*Travail à faire*: Recopiez mot pour mot l'extrait sur le néo-léninisme, de « Frédéric Lordon : Pour » à « la domination capitaliste. ».

*Extrait*:

+---+

Frédéric Lordon : Pour un néo-léninisme – ACTA
Nous avons retranscrit ici l’intervention de Frédéric Lordon lors du débat public avec Andreas Malm sur le thème « écologie et communisme », organisé dimanche 6 juin devant la librairie Le Monte-en-l’air par ACTA, Extinction Rebellion et les éditions La Fabrique. Contre les tentations jumelles du mouvementisme et du retrait marginaliste, Lordon plaide pour un « néo-léninisme » seul à même de dessiner une alternative stratégique et macroscopique à la domination capitaliste.
Konstantin Yuon, Nouvelle Planète, 1921
Le texte qui suit est la reprise d’une intervention faite à l’occasion d’un débat avec Andreas Malm, organisé par ACTA, Extinction Rébellion (PEPS) et la librairie Le Monte-en-l’air (6 juin 2021), à qui je dis toute ma gratitude pour avoir rendu cette rencontre possible.
Étant infiniment moins savant qu’Andreas en matière d’écologie, je vais parler d’autre chose, pensant d’ailleurs que nos deux interventions seront bien plus complémentaires que contradictoires. Au reste, contradictoires, elles risquaient peu de l’être. Je pense qu’en réalité nous avons de grandes convergences de vues, à propos de trois choses au moins – mais importantes ! : la première c’est d’où il faut partir ; la deuxième : vers où aller ; la troisième (pour autant qu’on puisse y répondre) : de quelle manière y aller.

+---+

*Données présentées*:
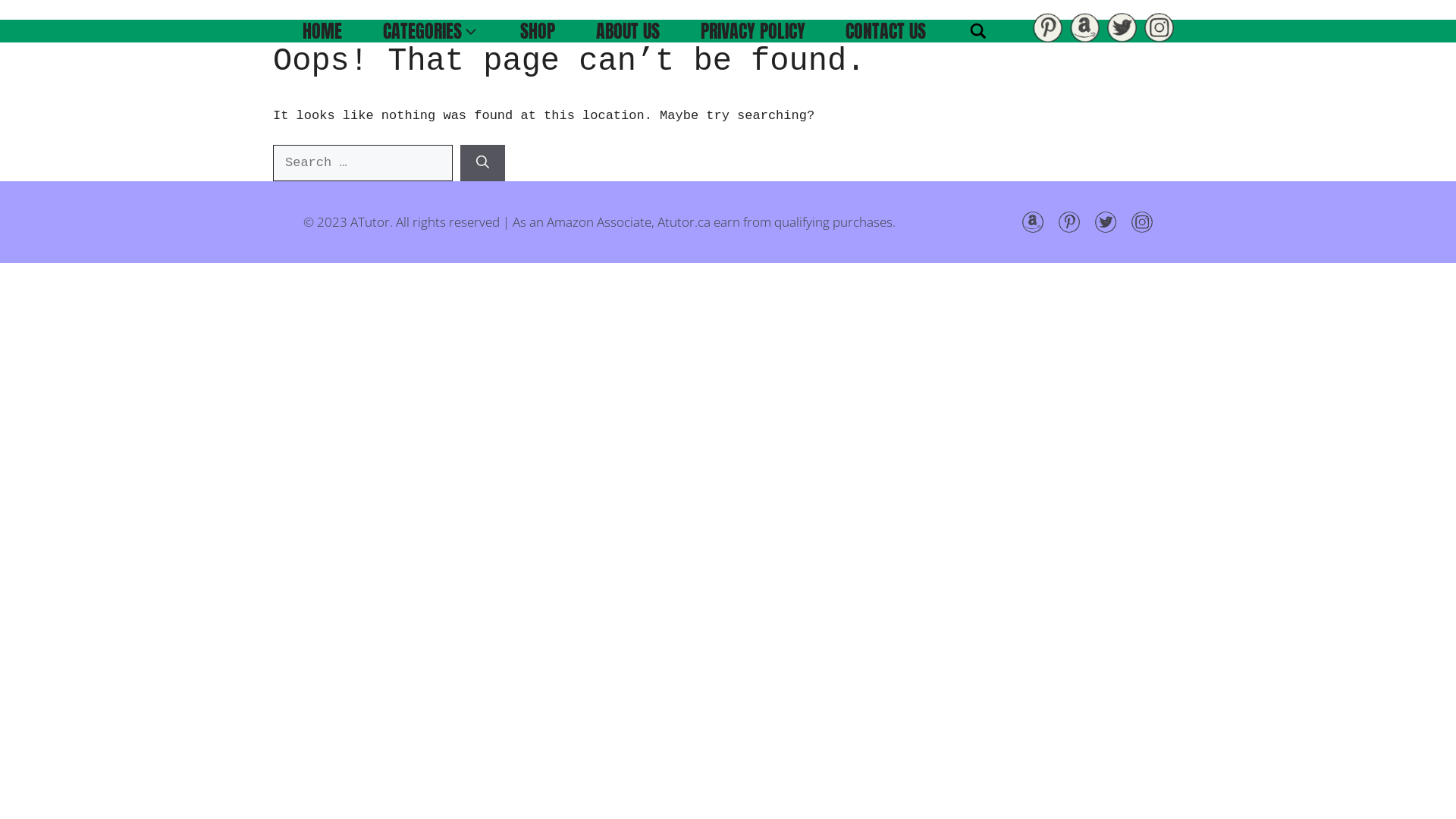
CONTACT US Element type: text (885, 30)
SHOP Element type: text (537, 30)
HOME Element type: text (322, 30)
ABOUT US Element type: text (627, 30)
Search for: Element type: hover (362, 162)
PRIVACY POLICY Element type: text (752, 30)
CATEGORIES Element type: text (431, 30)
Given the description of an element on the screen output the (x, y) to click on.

+---+

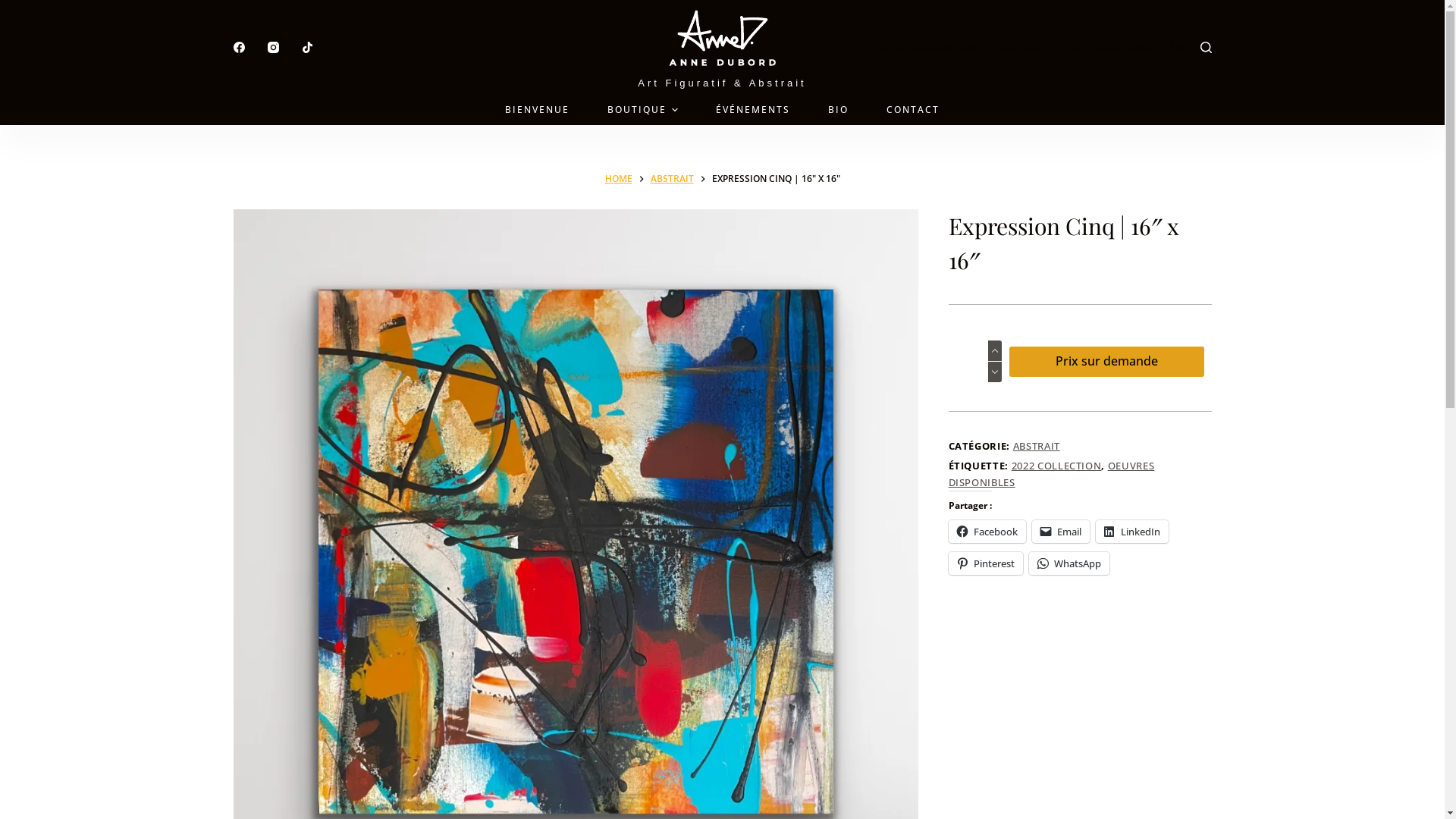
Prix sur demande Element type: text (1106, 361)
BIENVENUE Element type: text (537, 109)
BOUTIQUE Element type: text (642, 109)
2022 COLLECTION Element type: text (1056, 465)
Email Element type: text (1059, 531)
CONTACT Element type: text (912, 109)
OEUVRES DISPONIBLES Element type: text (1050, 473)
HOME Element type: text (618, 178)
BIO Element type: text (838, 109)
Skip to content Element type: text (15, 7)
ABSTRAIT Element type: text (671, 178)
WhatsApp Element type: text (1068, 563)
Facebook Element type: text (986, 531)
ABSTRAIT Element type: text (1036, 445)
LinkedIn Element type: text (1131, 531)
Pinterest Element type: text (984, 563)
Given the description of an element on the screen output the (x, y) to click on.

+---+

*Résultat obtenu*:
Frédéric Lordon : Pour un néo-léninisme – ACTA
Nous avons retranscrit ici l’intervention de Frédéric Lordon lors du débat public avec Andreas Malm sur le thème « écologie et communisme », organisé dimanche 6 juin devant la librairie Le Monte-en-l’air par ACTA, Extinction Rebellion et les éditions La Fabrique. Contre les tentations jumelles du mouvementisme et du retrait marginaliste, Lordon plaide pour un « néo-léninisme » seul à même de dessiner une alternative stratégique et macroscopique à la domination capitaliste.